** DATA RECORDS follows **

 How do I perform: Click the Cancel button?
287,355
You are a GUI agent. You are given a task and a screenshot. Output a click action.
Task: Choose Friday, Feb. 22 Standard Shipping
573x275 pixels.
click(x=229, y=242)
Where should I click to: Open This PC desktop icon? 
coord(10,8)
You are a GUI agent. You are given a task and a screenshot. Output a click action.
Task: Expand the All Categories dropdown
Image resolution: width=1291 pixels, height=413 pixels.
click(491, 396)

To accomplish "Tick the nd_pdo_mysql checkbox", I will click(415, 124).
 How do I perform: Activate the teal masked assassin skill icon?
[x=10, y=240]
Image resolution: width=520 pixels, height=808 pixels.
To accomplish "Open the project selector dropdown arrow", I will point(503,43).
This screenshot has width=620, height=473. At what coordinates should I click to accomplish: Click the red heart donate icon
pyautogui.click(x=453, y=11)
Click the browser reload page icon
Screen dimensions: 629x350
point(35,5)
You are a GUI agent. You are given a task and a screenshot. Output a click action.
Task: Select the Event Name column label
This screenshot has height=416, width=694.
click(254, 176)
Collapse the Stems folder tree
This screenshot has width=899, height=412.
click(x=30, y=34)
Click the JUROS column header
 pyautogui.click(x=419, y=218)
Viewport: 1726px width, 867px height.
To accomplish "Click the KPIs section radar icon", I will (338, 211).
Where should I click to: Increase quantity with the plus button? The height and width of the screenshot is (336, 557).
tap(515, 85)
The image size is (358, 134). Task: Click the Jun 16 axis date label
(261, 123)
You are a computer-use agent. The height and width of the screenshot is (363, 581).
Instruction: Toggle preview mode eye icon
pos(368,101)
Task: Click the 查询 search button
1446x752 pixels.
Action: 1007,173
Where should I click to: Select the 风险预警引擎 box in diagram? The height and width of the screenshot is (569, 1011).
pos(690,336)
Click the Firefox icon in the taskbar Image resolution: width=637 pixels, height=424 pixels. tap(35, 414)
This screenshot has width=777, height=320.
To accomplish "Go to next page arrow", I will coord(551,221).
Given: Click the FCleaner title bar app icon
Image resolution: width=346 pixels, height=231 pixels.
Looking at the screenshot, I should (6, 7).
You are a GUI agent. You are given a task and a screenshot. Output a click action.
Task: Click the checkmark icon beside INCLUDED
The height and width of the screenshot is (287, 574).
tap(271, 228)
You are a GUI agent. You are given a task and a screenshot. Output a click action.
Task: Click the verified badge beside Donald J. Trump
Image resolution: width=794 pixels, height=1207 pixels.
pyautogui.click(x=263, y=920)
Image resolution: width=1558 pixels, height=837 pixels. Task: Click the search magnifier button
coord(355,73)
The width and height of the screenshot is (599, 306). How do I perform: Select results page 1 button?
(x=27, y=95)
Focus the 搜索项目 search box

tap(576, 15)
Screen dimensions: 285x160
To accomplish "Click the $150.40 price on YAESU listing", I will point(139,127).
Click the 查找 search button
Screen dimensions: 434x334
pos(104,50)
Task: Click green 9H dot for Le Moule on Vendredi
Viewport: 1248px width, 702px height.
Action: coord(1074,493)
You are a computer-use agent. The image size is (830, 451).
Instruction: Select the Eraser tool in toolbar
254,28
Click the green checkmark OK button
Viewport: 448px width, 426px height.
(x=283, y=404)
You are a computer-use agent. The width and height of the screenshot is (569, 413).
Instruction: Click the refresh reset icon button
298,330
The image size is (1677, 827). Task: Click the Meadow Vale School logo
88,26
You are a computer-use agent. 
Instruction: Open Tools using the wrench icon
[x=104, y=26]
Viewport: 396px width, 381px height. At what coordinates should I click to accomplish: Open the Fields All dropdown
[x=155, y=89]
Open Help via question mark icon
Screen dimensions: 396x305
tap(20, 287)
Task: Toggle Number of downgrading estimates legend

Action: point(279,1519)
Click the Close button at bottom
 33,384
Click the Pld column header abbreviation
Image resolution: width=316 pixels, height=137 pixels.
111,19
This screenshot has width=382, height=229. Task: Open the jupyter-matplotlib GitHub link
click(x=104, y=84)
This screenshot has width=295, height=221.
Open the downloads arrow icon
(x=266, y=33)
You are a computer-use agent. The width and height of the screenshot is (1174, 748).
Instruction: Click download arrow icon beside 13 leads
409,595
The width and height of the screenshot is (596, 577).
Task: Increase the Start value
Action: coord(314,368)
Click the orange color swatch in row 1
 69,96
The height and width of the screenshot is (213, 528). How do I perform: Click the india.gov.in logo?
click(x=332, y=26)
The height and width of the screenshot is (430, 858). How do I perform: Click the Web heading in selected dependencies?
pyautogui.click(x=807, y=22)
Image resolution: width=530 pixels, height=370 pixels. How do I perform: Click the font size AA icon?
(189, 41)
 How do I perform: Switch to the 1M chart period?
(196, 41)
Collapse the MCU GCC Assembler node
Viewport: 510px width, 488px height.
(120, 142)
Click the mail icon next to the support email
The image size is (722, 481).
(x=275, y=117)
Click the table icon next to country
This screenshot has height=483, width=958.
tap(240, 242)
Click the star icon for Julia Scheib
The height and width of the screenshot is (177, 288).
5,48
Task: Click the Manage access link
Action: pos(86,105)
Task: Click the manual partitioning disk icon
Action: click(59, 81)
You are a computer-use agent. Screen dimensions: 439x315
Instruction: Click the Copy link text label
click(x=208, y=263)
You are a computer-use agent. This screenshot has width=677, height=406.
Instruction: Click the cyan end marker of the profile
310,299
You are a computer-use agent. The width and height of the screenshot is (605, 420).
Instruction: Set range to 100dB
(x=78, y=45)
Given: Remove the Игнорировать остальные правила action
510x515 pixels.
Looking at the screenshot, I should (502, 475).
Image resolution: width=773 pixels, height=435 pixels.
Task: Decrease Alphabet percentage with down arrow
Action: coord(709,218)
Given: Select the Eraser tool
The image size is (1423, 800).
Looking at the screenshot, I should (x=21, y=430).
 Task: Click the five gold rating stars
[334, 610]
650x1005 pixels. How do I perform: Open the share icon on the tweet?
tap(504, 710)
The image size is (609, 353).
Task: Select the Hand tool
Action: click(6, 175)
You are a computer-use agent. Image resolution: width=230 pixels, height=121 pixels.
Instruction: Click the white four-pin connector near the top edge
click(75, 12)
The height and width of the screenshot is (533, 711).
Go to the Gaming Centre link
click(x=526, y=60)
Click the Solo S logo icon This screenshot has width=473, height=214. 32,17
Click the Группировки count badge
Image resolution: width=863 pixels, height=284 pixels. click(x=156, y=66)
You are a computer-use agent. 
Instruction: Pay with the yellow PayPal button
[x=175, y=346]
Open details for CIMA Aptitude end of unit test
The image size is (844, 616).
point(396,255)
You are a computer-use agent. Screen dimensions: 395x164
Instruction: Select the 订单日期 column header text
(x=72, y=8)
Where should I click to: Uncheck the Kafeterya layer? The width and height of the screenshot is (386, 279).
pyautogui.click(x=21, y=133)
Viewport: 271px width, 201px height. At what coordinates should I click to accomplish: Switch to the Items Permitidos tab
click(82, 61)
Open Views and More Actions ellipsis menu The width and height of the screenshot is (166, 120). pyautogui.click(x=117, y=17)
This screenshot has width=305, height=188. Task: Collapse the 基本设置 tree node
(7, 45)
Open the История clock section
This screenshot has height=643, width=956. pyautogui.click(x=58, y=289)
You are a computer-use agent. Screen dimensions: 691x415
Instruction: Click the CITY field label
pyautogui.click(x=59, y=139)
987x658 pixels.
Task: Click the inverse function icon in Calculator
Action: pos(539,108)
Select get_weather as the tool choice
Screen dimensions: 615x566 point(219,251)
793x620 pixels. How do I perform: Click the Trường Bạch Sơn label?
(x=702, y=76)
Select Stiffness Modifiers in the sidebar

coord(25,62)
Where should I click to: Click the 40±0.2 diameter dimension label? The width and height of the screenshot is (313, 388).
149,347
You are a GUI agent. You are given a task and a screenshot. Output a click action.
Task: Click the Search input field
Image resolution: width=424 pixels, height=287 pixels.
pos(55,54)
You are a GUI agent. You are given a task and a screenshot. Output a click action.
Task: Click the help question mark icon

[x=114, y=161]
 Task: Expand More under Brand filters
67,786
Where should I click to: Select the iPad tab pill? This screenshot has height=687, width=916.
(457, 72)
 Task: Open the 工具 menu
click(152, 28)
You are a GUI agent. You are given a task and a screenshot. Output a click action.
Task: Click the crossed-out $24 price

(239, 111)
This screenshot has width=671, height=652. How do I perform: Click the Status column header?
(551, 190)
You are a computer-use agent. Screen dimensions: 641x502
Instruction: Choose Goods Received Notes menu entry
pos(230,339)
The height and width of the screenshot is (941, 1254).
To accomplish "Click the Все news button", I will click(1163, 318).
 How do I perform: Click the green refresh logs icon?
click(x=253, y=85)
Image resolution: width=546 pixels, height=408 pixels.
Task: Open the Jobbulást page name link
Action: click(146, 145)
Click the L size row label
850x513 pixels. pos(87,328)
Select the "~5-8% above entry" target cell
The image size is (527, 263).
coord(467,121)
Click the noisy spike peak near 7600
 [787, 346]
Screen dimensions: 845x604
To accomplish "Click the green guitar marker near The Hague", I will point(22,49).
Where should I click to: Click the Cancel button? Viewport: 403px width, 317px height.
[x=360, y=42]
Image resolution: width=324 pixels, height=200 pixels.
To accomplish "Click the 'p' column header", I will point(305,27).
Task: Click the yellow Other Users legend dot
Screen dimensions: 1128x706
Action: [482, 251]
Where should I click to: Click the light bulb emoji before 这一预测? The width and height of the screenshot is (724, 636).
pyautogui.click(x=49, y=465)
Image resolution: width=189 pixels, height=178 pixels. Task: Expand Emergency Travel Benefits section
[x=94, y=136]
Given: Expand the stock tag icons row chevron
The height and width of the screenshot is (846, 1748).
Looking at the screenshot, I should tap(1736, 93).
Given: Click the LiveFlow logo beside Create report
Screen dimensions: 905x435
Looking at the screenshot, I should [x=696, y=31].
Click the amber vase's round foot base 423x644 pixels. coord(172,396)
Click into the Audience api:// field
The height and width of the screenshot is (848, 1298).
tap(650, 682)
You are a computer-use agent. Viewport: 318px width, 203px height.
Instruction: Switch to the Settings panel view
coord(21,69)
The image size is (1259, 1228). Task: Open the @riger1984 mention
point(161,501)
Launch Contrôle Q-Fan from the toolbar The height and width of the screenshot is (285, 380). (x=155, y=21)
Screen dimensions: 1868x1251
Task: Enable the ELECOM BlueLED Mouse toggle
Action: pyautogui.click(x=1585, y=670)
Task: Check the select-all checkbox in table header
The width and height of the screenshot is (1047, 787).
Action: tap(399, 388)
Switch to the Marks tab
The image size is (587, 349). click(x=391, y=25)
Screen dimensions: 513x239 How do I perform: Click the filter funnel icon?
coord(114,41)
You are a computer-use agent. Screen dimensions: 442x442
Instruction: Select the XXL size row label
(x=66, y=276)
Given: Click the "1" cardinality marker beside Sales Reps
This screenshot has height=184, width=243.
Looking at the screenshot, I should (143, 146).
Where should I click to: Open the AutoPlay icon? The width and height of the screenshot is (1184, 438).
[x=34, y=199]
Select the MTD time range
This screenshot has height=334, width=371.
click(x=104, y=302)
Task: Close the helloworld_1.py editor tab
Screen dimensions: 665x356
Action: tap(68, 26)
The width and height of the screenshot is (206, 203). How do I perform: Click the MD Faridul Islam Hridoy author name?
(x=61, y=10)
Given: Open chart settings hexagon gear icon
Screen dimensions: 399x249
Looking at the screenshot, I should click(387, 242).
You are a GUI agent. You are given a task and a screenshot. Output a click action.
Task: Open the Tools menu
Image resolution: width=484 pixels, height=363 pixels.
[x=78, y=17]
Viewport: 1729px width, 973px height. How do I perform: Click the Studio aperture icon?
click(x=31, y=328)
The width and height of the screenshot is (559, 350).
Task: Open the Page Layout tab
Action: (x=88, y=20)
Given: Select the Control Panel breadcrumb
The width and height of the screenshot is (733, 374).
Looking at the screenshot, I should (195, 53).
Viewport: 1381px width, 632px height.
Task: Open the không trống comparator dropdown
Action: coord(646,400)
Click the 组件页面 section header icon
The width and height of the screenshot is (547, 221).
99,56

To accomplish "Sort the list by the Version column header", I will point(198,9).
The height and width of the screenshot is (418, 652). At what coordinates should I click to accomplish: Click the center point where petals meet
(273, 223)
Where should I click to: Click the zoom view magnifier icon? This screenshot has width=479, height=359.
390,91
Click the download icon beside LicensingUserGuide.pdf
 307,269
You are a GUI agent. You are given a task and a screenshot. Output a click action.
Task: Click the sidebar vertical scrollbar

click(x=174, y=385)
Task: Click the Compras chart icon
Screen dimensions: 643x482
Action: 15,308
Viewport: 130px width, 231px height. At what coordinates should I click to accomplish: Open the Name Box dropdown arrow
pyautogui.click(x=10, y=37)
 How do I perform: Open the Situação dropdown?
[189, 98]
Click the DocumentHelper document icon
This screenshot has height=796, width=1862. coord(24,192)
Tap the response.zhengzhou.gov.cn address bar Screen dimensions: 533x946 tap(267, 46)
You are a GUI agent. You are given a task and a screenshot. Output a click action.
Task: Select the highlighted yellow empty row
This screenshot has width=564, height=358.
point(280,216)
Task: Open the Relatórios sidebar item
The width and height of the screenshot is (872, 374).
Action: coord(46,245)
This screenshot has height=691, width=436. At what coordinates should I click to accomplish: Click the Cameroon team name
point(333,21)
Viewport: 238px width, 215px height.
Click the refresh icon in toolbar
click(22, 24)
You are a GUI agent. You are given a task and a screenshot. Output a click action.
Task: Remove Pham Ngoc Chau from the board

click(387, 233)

** End of DATA RECORDS **

■ EXERCISE:
A single figure, please: the number of lines in the data that hold the string "table".

■ WRITTEN ANSWER:
2